BertFullTokenizer (Deep Java Library 0.33.0 API specification)

java.lang.Object

ai.djl.modality.nlp.preprocess.SimpleTokenizer

ai.djl.modality.nlp.bert.BertTokenizer

ai.djl.modality.nlp.bert.BertFullTokenizer

All Implemented Interfaces:: TextProcessor, Tokenizer

public class BertFullTokenizer extends BertTokenizer

BertFullTokenizer runs end to end tokenization of input text

It will run basic preprocessors to clean the input text and then run WordpieceTokenizer to split into word pieces.

Reference implementation: Google Research Bert Tokenizer

Constructor Summary

Constructors

Constructor

Description

BertFullTokenizer(Vocabulary vocabulary, boolean lowerCase)

Creates an instance of BertFullTokenizer.
Method Summary

Modifier and Type

Method

Description

String

buildSentence(List<String> tokens)

Combines a list of tokens to form a sentence.

static List<TextProcessor>

getPreprocessors(boolean lowerCase)

Get a list of TextProcessors to process input text for Bert models.

Vocabulary

getVocabulary()

Returns the Vocabulary used for tokenization.

List<String>

tokenize(String input)

Breaks down the given sentence into a list of tokens that can be represented by embeddings.

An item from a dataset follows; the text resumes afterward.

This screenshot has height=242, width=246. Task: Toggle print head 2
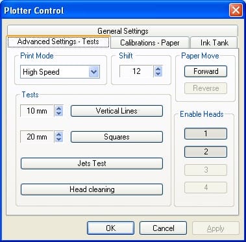(x=206, y=152)
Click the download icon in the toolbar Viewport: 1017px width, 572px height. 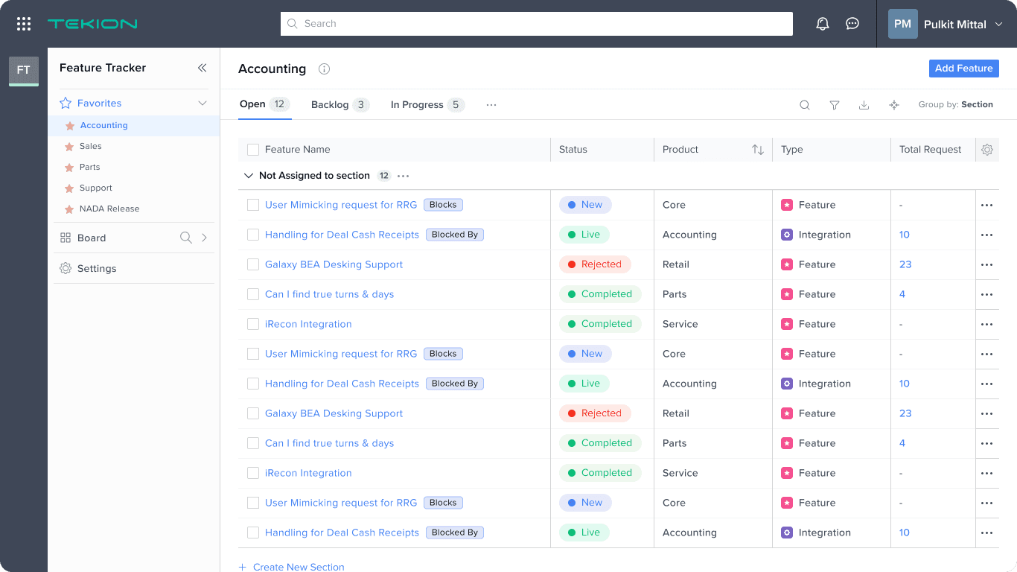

Methods inherited from class ai.djl.modality.nlp.bert.BertTokenizer
encode, encode, pad, tokenToString

Methods inherited from class java.lang.Object
clone, equals, finalize, getClass, hashCode, notify, notifyAll, toString, wait, wait, wait

Methods inherited from interface ai.djl.modality.nlp.preprocess.Tokenizer
preprocess

Constructor Details
- BertFullTokenizer
  
  public BertFullTokenizer(Vocabulary vocabulary, boolean lowerCase)
  
  Creates an instance of BertFullTokenizer.
  
  Parameters:
  
  vocabulary - the BERT vocabulary
  
  lowerCase - whether to convert tokens to lowercase
Method Details
- getVocabulary
  
  public Vocabulary getVocabulary()
  
  Returns the Vocabulary used for tokenization.
  
  Returns:
  
  the Vocabulary used for tokenization
- tokenize
  
  public List<String> tokenize(String input)
  
  Breaks down the given sentence into a list of tokens that can be represented by embeddings.
  
  Specified by:
  
  tokenize in interface Tokenizer
  
  Overrides:
  
  tokenize in class BertTokenizer
  
  Parameters:
  
  input - the sentence to tokenize
  
  Returns:
  
  a List of tokens
- buildSentence
  
  public String buildSentence(List<String> tokens)
  
  Combines a list of tokens to form a sentence.
  
  Specified by:
  
  buildSentence in interface Tokenizer
  
  Overrides:
  
  buildSentence in class SimpleTokenizer
  
  Parameters:
  
  tokens - the List of tokens
  
  Returns:
  
  the sentence built from the given tokens
- getPreprocessors
  
  public static List<TextProcessor> getPreprocessors(boolean lowerCase)
  
  Get a list of TextProcessors to process input text for Bert models.
  
  Parameters:
  
  lowerCase - whether to convert input to lowercase
  
  Returns:
  
  List of TextProcessors